From Simplifi FAQ: “Quicken Simplifi treats cash accounts with brokerage-like behaviors as investment accounts, excluding their transactions from Spending Plans and certain tracking features by design, as they are intended for investments, not daily spending.”
That final statement, “…as they are intended for investments, not daily spending,” is simply false.
Cash accounts with brokerage-like behaviors (aka, brokerage accounts that include features like checking, debit cards, billpay, direct deposit, etc.) are absolutely intended for daily spending.
Inexplicably, despite spending and investment transactions in these accounts being readily identifiable as distinct, quicken limits what can be done with the payment/deposit transactions in these accounts (and in some of its standard features it simply ignores them) simply b/c of their account type.
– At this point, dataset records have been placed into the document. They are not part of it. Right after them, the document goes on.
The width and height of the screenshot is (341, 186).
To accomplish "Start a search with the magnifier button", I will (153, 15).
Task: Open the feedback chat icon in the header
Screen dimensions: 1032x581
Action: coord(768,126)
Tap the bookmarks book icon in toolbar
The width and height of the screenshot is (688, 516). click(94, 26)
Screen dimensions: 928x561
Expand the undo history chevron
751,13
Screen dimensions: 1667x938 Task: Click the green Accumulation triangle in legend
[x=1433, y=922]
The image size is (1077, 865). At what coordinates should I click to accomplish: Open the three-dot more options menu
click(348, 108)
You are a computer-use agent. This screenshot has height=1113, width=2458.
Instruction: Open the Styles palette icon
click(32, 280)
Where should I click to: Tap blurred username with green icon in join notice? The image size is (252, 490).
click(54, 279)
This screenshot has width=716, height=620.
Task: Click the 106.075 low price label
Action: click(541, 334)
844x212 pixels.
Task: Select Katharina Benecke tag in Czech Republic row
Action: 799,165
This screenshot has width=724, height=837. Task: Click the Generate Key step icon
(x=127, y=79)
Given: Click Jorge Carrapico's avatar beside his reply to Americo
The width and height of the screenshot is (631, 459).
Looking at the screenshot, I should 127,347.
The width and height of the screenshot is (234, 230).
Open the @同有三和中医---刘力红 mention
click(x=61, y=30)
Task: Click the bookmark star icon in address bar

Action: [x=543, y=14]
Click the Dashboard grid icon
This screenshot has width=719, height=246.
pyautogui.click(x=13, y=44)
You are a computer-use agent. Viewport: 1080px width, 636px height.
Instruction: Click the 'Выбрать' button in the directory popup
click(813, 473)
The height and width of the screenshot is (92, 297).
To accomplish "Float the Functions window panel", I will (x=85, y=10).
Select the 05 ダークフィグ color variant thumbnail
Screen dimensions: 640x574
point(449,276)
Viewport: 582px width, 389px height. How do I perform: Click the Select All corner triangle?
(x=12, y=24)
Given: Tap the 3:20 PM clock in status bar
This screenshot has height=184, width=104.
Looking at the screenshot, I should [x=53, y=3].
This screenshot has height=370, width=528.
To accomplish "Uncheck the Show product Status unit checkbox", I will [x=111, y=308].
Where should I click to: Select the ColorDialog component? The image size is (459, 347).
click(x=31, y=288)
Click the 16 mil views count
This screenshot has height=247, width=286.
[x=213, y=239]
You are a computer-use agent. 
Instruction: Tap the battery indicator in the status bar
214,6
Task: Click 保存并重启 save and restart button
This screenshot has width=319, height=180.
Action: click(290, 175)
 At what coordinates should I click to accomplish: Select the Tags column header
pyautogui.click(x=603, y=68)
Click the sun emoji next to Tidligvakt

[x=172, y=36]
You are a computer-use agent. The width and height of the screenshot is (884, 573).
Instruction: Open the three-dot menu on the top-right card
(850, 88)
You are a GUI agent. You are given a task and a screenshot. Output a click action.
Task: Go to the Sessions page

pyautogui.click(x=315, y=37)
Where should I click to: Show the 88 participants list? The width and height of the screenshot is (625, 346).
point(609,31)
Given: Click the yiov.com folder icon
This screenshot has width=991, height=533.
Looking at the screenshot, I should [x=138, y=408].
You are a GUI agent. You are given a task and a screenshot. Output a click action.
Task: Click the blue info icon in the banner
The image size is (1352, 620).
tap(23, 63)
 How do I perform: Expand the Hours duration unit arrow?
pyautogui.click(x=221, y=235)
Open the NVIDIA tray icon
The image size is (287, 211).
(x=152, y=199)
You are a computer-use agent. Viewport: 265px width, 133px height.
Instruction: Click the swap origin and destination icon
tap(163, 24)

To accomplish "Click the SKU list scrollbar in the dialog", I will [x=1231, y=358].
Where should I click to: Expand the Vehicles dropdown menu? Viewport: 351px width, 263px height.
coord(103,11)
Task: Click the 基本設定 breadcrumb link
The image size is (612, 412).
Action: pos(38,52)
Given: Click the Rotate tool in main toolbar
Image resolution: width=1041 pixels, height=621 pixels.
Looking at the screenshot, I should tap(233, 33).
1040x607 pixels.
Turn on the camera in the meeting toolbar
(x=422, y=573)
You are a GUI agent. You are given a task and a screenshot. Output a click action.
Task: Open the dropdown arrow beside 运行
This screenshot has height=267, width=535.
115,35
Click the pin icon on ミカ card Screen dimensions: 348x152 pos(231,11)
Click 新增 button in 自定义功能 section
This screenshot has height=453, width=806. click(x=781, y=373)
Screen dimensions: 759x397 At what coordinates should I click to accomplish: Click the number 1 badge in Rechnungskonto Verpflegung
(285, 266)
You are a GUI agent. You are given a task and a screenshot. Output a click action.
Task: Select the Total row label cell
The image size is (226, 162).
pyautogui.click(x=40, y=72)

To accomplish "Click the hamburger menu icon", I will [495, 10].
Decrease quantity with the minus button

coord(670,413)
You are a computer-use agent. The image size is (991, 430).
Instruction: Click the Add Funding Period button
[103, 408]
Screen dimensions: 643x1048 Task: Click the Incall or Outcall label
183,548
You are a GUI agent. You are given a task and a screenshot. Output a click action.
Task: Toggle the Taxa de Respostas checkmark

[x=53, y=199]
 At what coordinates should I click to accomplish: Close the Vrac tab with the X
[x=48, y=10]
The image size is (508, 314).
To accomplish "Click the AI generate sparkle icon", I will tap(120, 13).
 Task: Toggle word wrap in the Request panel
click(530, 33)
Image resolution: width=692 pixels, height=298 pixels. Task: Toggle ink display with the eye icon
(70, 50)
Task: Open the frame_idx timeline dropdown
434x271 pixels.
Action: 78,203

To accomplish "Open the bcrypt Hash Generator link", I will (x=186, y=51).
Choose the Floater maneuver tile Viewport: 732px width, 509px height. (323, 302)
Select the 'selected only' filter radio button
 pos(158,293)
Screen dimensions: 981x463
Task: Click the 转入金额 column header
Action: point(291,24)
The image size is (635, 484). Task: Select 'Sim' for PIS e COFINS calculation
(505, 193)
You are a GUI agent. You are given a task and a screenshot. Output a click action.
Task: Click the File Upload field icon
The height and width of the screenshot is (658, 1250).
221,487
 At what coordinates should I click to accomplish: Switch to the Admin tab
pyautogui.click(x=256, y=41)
Their proposed workaround—to create manual accounts for the cash—defeats the purpose of the app (automation and transaction download).
Since countless people in the real world deposit business income into brokerage accounts with checking features, and use these same accounts for billpay and spending, Simlifi is inexplicably making itself unworkable for many prospective customers who are likely to be squarely in Simplifi’s target market.
Furthermore, Simplifi currently doesn’t use investment transactions for much of anything. So implications of treating them as ‘special’ cash transactions that are excluded from reports is minimal.
Put differently, have one underlying acct type in which any transaction can be designated as a cash transaction or an investment transaction. Then, for checking accts, disallow investment transactions. For brokerages with bill pay, allow everything.